A gene card without fitness receipts is an opinion. The benchmark flywheel mints the receipts as a side effect of citizens working: resolve instances → lift the gene → re-run the suite with the gene paged in → the before/after IS the card's fitness block. The cross-domain adapters (DS-1000, AlgoTune, SUPER-Masked) are the transfer proof surfaces: they measure whether distance-routing actually generalizes.
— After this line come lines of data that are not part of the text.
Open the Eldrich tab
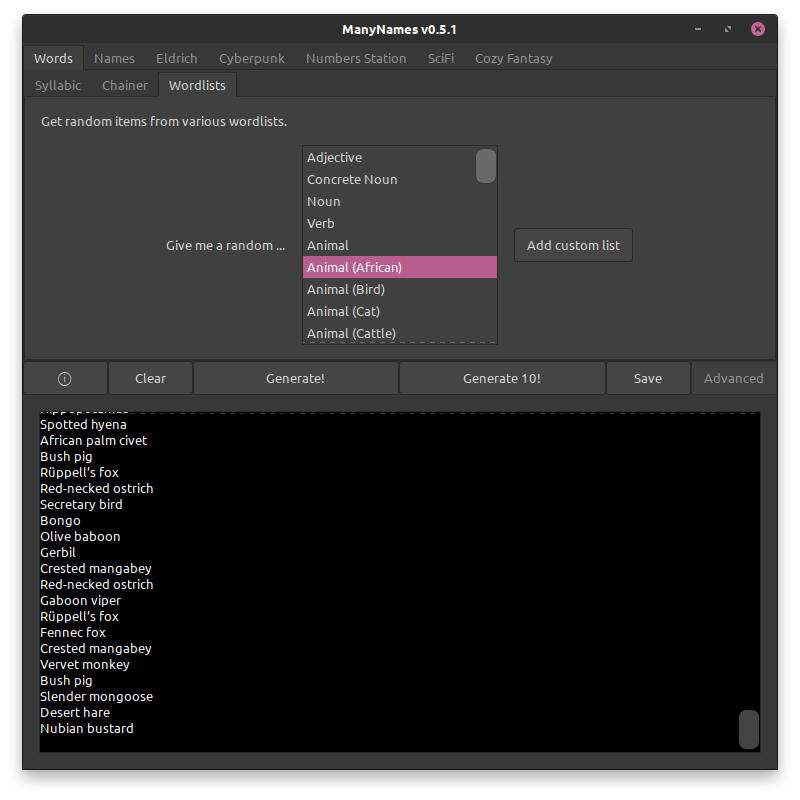The height and width of the screenshot is (800, 800). (x=177, y=58)
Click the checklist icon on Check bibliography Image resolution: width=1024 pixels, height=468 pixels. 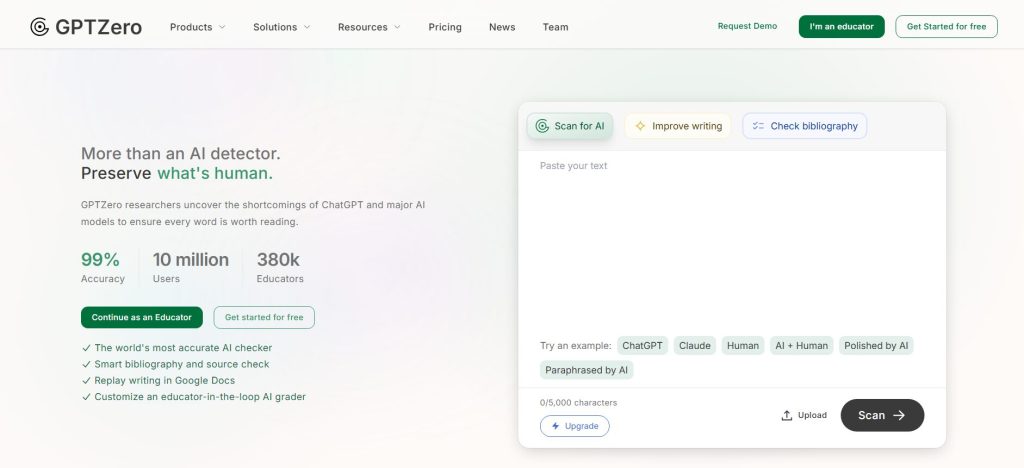coord(758,126)
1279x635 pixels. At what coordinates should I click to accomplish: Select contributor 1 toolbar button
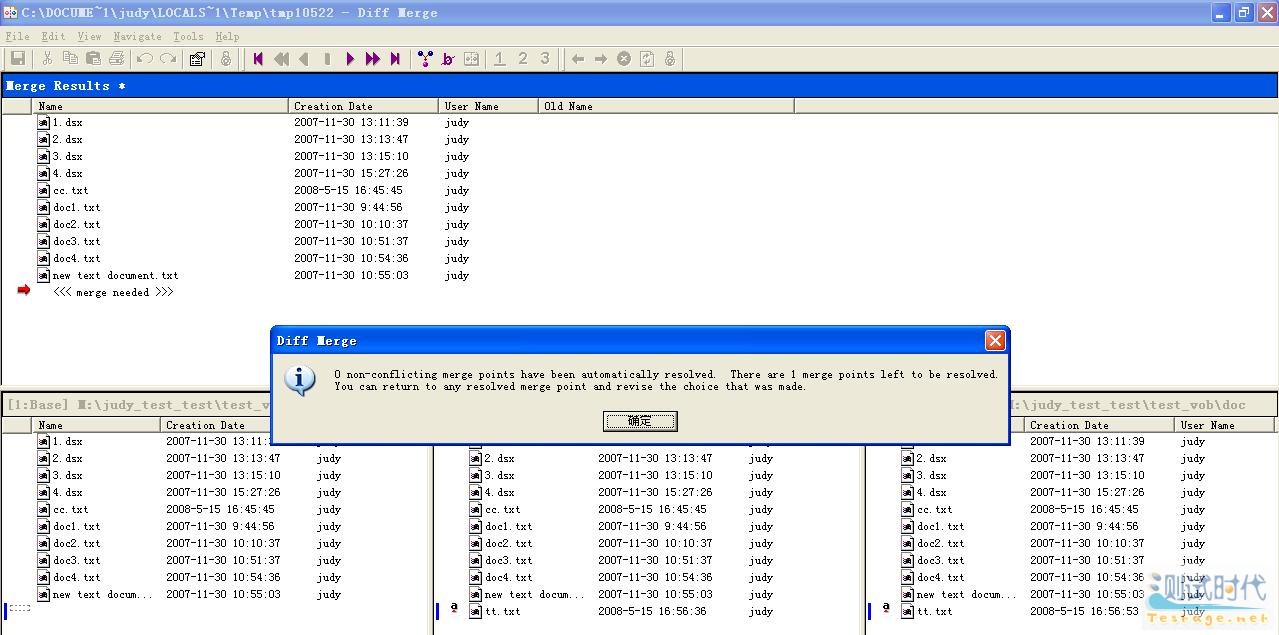pyautogui.click(x=499, y=59)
Artifacts stay open (share-alike, so derivatives flow back). What we keep is the namespace, the norms, and the mark: the curated org index, the trademark, and a covenant carried in every card — a genome is the earned experience of a being; the grant is for substrates that preserve the continuity it came from. Strip-mining a citizen's expertise into a stateless tool is a visible violation of the stated grant, not a default nobody chose. This costs nothing technically and makes the ethics legible before there is a market to corrupt them.
Prod-worthiness first — rounds that end, grades that convert, deploys that lose
nothing. Then, in order: signature computation at mint (the embedding lane already
exists), the distance rung in the resolver, genome/push / genome/pull against
HF, the first published gene with real fitness receipts. Local-first throughout;
the mesh federates the same query later with a network hop.